OBVIOUSLY one of the primary reasons for the cause of ecological degradation in India and elsewhere is due to the ever-increasing population as also the consumer culture. In almost all developing countries this is true; yet it is strikingly so in India. As a country, we have probably one of the highest population density. The rate of population growth has not slowed down significantly. There is no conscious effort of any kind in that direction. Let us look at some hard facts:

(1) We may be the most populated nation in the world in a decade’s time and yet no conscious effort to check the population is in sight.

(2) Degrading environment has put tremendous pressure on our fragile eco-system.

(3) In our set-up it is difficult to take decisive steps due to political compulsions.

(4) The brand of politics and politicians are not in a position to think of issues beyond their own political survival.

(5) The intelligentsia too has no vision as a group to steer things in the right direction.

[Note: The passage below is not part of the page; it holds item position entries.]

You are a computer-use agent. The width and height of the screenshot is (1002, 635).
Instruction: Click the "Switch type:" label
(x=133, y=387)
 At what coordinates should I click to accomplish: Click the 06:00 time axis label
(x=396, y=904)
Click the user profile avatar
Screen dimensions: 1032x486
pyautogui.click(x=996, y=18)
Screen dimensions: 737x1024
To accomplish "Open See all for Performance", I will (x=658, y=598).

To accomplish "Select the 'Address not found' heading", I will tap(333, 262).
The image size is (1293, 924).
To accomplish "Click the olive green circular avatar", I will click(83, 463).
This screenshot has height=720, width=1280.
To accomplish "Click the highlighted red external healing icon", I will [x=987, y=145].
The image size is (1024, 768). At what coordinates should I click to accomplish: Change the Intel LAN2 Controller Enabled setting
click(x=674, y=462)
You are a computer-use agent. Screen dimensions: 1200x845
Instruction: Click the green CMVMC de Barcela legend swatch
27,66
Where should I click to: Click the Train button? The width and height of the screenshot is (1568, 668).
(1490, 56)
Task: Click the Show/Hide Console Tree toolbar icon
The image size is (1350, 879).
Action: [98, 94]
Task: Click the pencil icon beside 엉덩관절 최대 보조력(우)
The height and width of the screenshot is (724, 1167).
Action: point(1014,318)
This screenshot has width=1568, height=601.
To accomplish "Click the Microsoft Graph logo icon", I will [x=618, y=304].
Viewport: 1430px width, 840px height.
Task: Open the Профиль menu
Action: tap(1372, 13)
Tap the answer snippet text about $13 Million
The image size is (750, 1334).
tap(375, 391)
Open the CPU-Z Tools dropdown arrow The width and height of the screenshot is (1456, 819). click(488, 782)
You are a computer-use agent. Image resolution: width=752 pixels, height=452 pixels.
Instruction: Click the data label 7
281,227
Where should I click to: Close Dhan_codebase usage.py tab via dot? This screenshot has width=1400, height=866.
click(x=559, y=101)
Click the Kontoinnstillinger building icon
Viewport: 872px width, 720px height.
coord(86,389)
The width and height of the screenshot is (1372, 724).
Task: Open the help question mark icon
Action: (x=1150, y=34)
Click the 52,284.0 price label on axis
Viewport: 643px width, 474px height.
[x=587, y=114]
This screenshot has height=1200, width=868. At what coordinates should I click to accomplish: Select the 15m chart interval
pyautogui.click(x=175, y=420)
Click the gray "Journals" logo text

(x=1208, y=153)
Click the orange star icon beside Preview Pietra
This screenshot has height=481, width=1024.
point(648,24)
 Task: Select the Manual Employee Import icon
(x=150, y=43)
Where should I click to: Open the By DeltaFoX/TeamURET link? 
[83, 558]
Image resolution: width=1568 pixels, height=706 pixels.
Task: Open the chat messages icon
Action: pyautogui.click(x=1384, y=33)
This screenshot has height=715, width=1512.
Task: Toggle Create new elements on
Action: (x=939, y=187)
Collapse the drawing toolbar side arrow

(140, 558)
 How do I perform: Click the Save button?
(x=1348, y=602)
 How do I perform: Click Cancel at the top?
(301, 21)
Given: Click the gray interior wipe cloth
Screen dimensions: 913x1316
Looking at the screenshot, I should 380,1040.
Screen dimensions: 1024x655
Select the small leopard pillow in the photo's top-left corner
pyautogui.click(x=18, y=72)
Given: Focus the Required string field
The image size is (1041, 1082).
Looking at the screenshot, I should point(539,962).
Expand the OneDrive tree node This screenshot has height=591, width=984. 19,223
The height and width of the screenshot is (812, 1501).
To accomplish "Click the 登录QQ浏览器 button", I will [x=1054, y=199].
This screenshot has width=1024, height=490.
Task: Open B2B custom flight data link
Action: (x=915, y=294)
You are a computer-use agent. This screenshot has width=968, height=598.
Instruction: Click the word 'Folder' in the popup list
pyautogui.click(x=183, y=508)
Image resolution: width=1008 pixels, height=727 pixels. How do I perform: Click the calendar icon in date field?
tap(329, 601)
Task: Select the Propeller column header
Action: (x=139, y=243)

Even if we think hard, no short-cut solutions are ready at hand. In spite of these drawbacks even a small step—the very first step in the right direction—is the need of the hour. We owe this to ourselves and to the coming generations.

Travelling from New Delhi to Mumbai the train covers almost one thousand two hundred kilometres. One does not notice in this vast expanse the thing called wilderness. From Delhi to Kolkata the fifteen hundred kilometres do not present anything like a forest or wilderness. Leopold’s3 words ring in my years:

‘Our civilisations have been hammered out of this (the wilderness)’.

All life has evolved out of wilderness.

Quoting Leopold again:

‘Wilderness is never a homogeneous raw material. It was very diverse, and the resulting artifacts are very diverse. These differences in the end product are known as cultures. The rich diversity of the world’s cultures reflect a corres-ponding diversity in the wilds that gave them birth.’

All cultures have their origins in wilderness. The wilderness that gave birth to our culture has more pronounced connections with it. The pressures of life and living have eroded much of that connectedness and the erosion goes on unabated. Diversity originating from the same wilderness is the hall-mark of the Indian psyche, and acceptance of the same has been built in the scheme of things. Biodiversity is the victim of civilisation and it is strikingly so in the Indian context.

The cultural diversity too is on the verge of extinction. The information revolution has forced the world to a stage where uniformity seems to bulldoze everything. I wonder at the extremely rich diversity of languages around the world and within India. One hundred years from now most of the languages would survive only in books and on traditional platforms.

How can we save the cultural diversity as also the biological diversity without stopping the wheel of development? We may have to redefine the process and meaning of development. The big challenge before us is then three-fold:

(a) to conserve biodiversity;

(b) to conserve nature as far as possible in its pristine form;

(c) to save cultural diversity in spite of globalisation.

Do we have the time to reflect on this theme? Can we as citizens and members of the intelli-gentsia educate4 ourselves better and form pressure groups persuading governments to take meaningful steps in the right direction.


1. J.S. Sachs, ‘A dose of diversity’, in National Wildlife (World Edition), Vol. 48, No. 5, p. 22, August-September 2010.

2. M. Pollan, 2009, Food Rules: An Eater’s Manual, Penguin Books.

3. A. Leopold, 1949, A Sand County Almanac, Oxford University Press, London.

4. C.M. Bhandari, ‘Deep Transpersonal Ecology: Gandhian Connection’, Mainstream weekly, October 3, 2009.